Massive Transformation in the Y2O3-Bi2O3 System

Cubic solid solutions in the Y2O3‐Bi2O3 system with ∼25% Y2O3 undergo a transformation to a rhombohedral phase when annealed at temperatures ≤ 700°C. This transformation is composition‐invariant and is thermally activated, and the product phase can propagate across matrix grain boundaries, indicating that there is no special crystallo‐graphic orientation relationship between the product and the parent phases. Based on these observations, it is proposed that cubic → rhombohedral phase transformation in the Y2O3‐Bi2O3 system is a massive transformation.
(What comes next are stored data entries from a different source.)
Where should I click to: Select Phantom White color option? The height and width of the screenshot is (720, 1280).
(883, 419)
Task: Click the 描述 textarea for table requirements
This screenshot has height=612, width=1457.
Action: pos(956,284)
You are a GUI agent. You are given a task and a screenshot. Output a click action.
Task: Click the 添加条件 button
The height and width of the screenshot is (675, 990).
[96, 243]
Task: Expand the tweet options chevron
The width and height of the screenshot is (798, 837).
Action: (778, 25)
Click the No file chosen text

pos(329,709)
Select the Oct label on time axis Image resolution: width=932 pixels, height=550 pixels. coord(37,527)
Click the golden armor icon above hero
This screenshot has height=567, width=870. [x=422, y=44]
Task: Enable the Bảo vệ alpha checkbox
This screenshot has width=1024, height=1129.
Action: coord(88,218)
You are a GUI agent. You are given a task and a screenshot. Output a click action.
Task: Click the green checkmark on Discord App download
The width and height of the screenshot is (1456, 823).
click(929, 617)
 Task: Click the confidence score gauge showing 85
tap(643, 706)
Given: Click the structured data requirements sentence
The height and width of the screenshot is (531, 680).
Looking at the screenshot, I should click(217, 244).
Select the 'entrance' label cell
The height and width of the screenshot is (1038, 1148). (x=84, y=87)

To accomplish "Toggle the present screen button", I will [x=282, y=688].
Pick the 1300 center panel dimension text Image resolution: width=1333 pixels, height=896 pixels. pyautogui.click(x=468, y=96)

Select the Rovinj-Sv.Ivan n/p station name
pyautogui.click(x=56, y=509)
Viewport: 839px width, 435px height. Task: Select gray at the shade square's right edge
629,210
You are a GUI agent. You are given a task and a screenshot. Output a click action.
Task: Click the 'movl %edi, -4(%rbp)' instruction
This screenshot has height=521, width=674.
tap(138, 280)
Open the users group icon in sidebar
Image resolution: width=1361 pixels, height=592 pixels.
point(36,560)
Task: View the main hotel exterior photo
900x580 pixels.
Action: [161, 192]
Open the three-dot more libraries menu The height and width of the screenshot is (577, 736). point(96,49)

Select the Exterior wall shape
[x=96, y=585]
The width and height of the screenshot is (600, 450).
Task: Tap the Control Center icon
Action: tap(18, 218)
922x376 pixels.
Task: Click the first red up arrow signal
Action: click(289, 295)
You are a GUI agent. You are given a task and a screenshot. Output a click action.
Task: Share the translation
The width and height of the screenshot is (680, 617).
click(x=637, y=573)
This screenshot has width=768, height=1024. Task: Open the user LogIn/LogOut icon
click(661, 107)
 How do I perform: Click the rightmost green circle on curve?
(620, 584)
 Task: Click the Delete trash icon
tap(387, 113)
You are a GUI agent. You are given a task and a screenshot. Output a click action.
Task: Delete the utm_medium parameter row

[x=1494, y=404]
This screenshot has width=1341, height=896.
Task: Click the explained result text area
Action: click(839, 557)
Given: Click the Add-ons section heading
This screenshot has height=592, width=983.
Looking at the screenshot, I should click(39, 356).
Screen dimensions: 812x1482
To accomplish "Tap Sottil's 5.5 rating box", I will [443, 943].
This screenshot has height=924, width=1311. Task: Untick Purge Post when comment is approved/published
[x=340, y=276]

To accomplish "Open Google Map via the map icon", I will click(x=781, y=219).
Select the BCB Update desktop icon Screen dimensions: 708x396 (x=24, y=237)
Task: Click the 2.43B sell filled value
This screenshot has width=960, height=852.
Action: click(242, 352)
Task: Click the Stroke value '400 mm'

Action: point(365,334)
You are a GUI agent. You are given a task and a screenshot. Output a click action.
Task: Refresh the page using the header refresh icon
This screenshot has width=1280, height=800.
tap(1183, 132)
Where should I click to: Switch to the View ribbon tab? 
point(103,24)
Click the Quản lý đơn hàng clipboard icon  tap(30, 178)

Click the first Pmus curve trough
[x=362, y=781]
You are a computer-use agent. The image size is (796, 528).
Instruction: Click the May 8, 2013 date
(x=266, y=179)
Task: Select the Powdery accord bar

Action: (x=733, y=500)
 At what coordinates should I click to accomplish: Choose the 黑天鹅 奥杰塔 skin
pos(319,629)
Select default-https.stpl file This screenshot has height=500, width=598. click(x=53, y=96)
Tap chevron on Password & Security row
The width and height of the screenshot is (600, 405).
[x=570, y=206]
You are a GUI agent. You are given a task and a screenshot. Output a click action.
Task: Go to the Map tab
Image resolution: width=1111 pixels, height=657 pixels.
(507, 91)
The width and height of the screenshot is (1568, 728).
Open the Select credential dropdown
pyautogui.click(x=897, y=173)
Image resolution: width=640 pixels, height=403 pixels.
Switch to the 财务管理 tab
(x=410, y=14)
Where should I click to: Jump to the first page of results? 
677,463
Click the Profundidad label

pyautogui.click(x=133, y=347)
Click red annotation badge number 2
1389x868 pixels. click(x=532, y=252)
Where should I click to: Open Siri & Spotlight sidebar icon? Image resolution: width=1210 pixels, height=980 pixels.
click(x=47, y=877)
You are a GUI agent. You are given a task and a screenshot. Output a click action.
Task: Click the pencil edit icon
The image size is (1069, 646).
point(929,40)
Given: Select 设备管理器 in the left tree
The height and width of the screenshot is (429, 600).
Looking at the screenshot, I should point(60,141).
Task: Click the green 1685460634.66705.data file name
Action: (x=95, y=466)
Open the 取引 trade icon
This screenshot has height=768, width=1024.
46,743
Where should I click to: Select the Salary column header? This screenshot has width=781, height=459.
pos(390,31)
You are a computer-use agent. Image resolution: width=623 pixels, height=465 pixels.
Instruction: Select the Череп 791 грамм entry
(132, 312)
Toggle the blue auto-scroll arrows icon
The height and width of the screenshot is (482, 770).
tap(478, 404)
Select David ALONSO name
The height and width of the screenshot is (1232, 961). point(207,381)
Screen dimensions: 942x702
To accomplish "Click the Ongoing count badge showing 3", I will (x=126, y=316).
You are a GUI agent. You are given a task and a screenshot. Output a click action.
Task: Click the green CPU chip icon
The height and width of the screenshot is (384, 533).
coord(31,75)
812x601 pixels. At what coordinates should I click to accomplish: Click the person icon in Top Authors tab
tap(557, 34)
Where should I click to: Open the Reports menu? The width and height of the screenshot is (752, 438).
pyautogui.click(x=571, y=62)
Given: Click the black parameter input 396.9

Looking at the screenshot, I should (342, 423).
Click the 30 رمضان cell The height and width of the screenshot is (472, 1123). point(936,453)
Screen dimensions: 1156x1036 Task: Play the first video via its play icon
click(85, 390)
Samples of composition 25% Y2O3‐75% Bi2O3 with and without aliovalent dopants were annealed at temperatures ≤ 700°C for up to 10000 h. ZrO2 as a dopant suppressed while CaO and SrO as dopants enhanced the kinetics of phase transformation. The rate of cubic/rhombohedra1 interface migration (growth rate or interface velocity) was also similarly affected by the additions of dopants; ZrO2 suppressed while CaO enhanced the growth rate. Diffusion studies further showed that ZrO2 suppressed while CaO enhanced cation interdiffusion coefficient. These observations are rationalized on the premise that cation interstitials are more mobile compared to cation vacancies in cubic bismuth oxide. The maximum growth rate measured was ∼10−10 m/s, which is orders of magnitude smaller than typical growth rates measured in metallic alloys. This difference is explained in terms of substantially lower diffusion coefficients in these oxide systems compared to metallic alloys.